(Exercise):
Below are the entries; give again exactly the lines from the one mentioning "You are a GUI" through the one mentioning "The image size is (1194, 530).", inclusive.

(Entries provided):
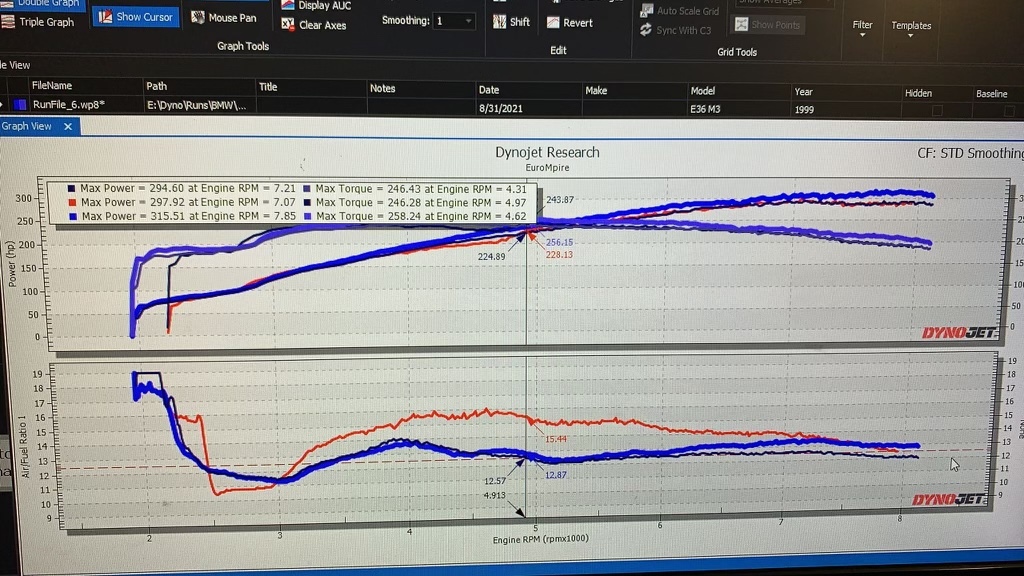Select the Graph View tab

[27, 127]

* * *

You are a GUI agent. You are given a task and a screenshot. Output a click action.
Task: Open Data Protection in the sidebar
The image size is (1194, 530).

--

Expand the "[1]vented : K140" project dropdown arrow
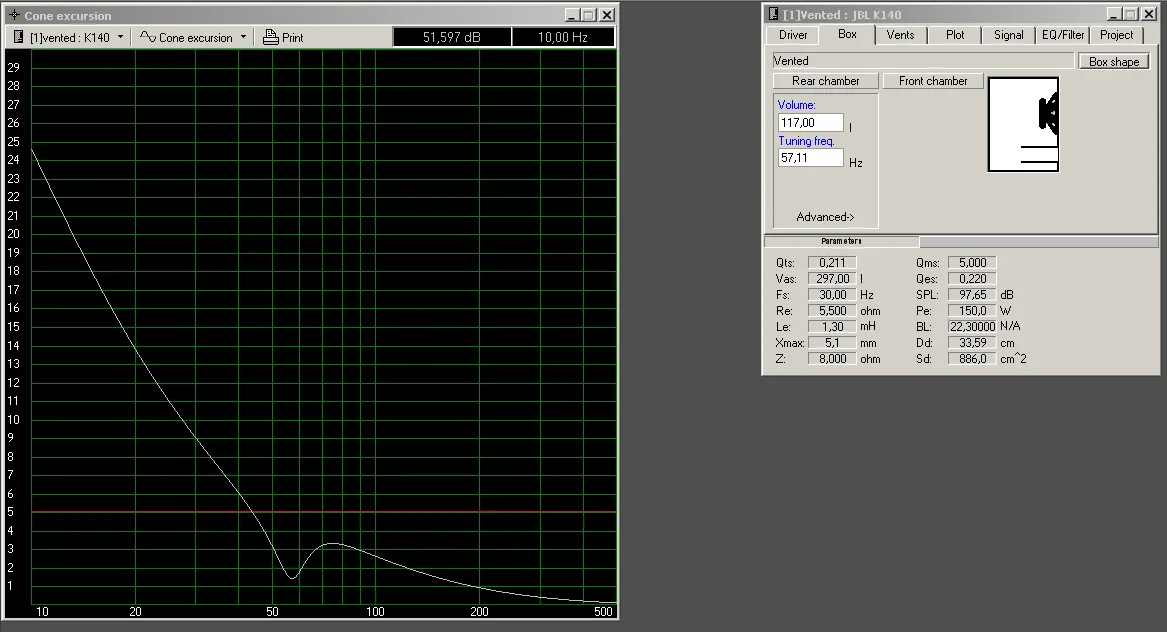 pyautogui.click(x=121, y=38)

(Response):
You are a GUI agent. You are given a task and a screenshot. Output a click action.
Task: Open Data Protection in the sidebar
The image size is (1194, 530).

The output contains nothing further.